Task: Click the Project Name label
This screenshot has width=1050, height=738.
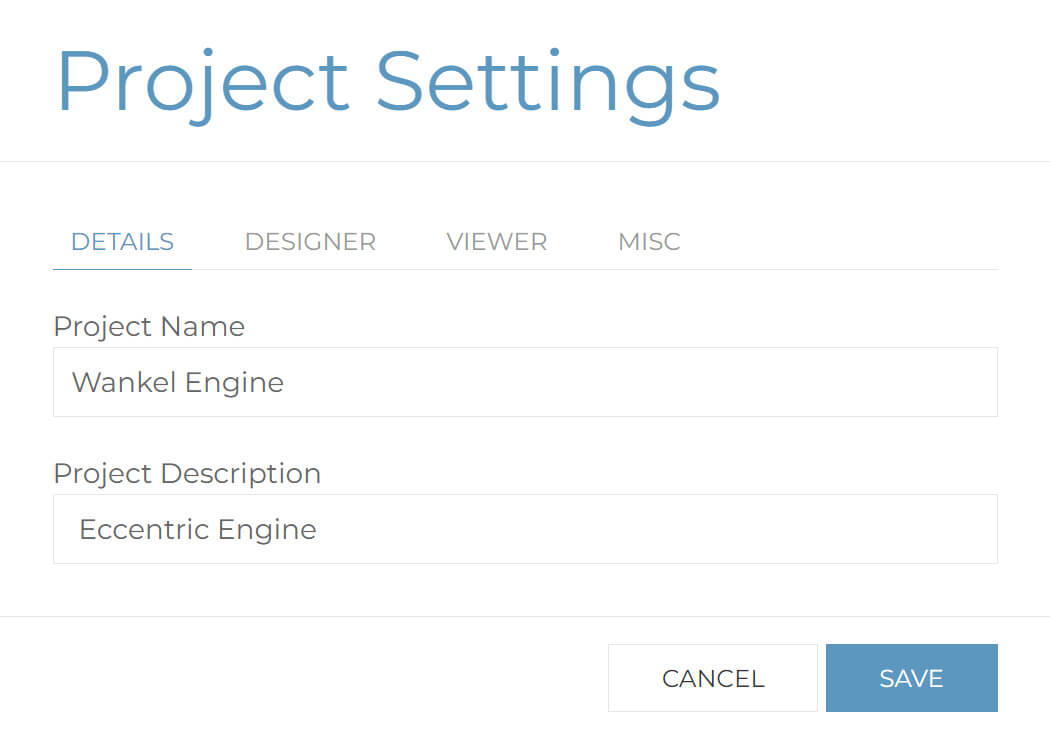Action: [x=149, y=326]
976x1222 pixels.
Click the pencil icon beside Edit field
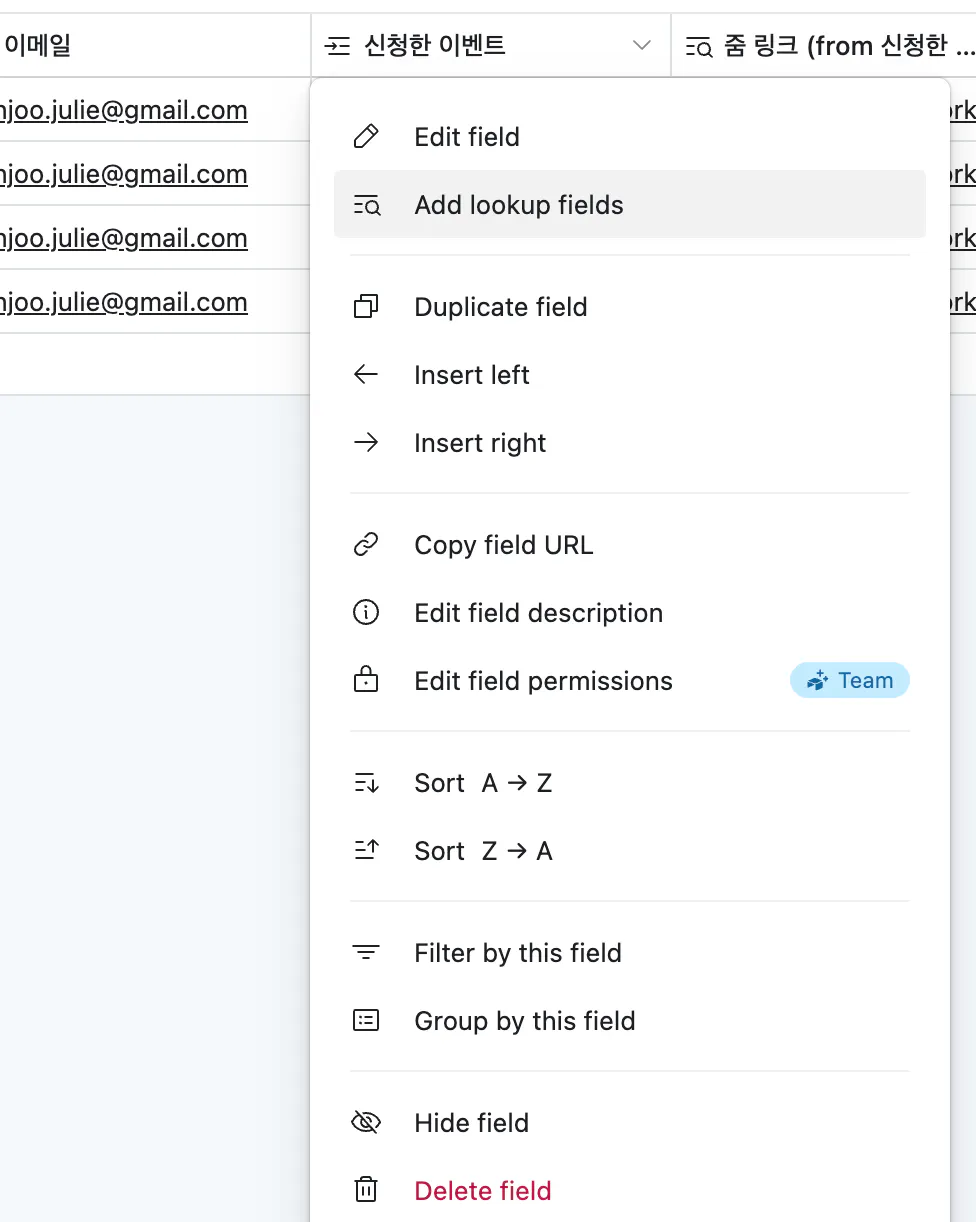click(367, 137)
************
• Aufgabenstellung:
Benenne in den obigen Daten „Project Name“ in „Project Title“ um und gib sie ansonsten unverändert wieder, jedoch ohne die Bilder.

• Antwort:
Task: Click the Project Title label
This screenshot has width=1050, height=738.
Action: [x=149, y=326]
976x1222 pixels.
Click the pencil icon beside Edit field
click(367, 137)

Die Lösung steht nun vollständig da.